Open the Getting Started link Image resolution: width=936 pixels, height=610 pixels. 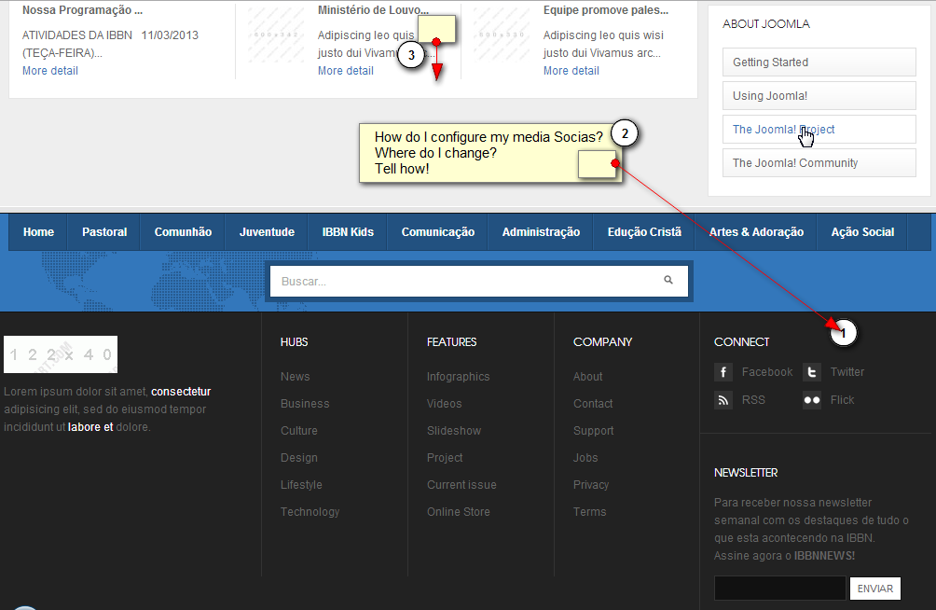[x=819, y=62]
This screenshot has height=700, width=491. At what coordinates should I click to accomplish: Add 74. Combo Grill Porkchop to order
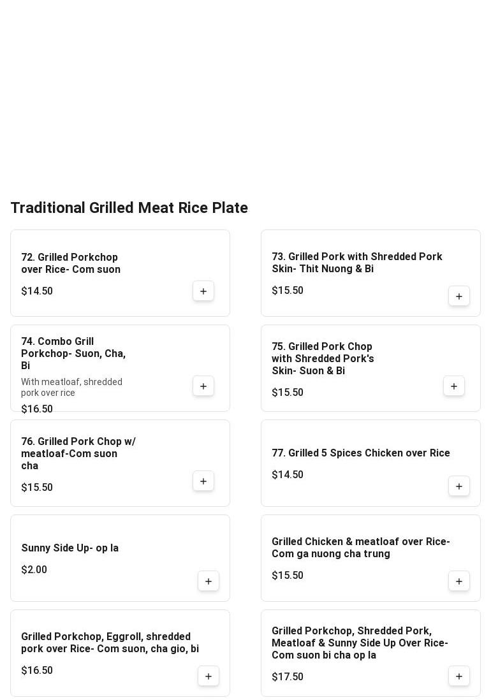pyautogui.click(x=203, y=386)
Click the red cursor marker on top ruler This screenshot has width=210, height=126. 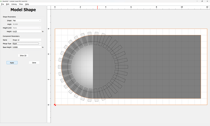click(x=97, y=7)
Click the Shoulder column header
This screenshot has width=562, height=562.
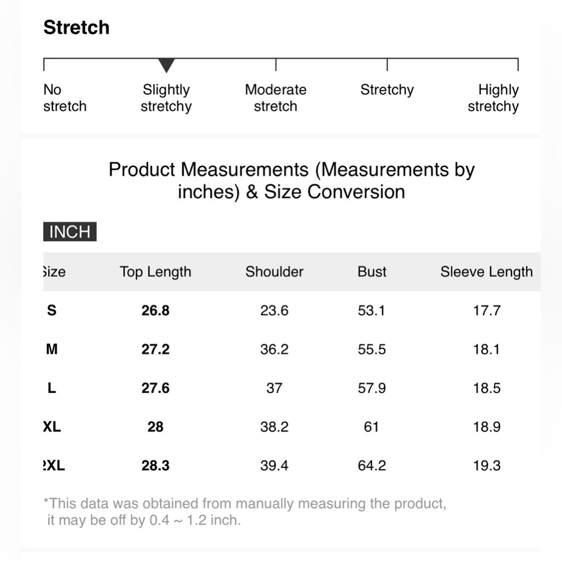point(274,272)
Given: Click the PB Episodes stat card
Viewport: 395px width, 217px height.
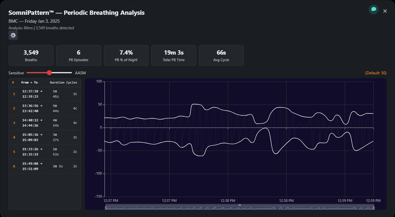Looking at the screenshot, I should 79,55.
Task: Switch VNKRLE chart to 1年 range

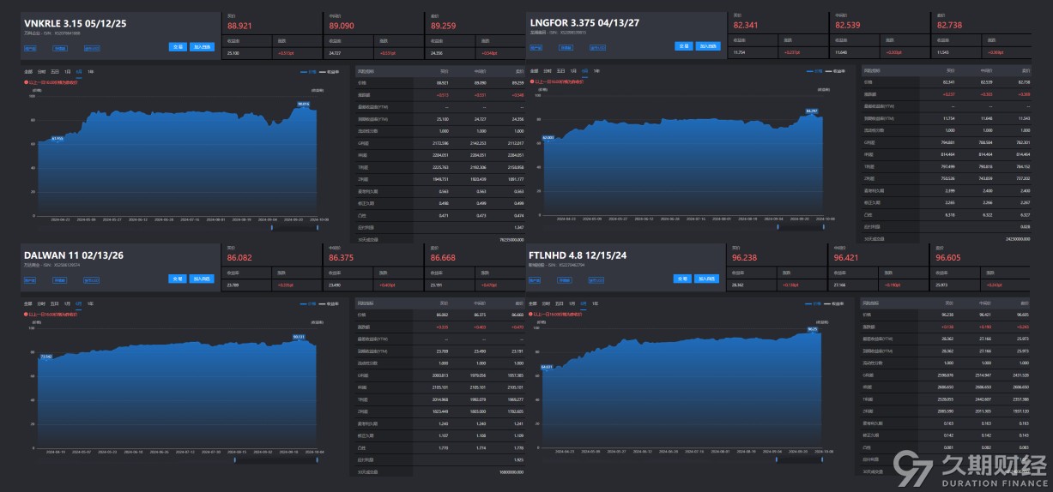Action: point(90,72)
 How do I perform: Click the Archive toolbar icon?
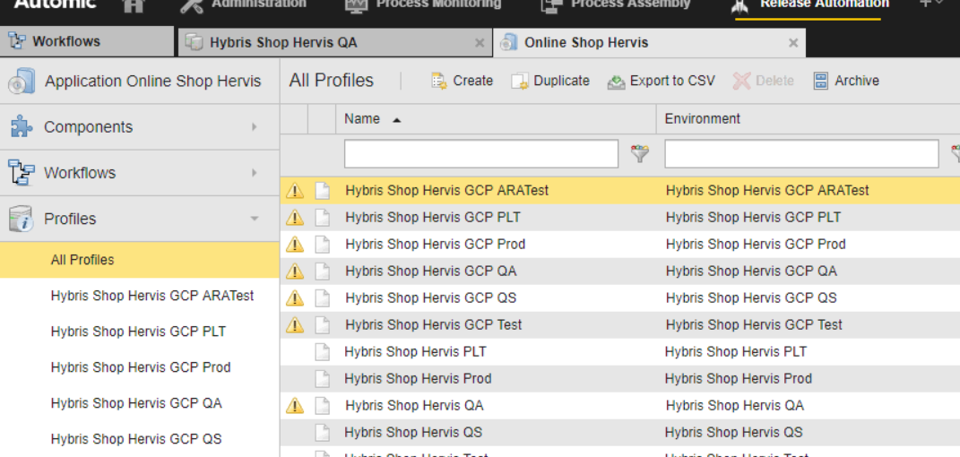[x=820, y=81]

+ + + + + + +

Task to complete
Go to the line that contains "This screenshot has width=562, height=562." and copy exactly from there through the last line of the records above, both included. Omit pictures.

Result of the exercise
This screenshot has width=562, height=562.
point(274,272)
Given: Click the PB Episodes stat card
Viewport: 395px width, 217px height.
Looking at the screenshot, I should 79,55.
Task: Switch VNKRLE chart to 1年 range

Action: point(90,72)
 How do I perform: Click the Archive toolbar icon?
[x=820, y=81]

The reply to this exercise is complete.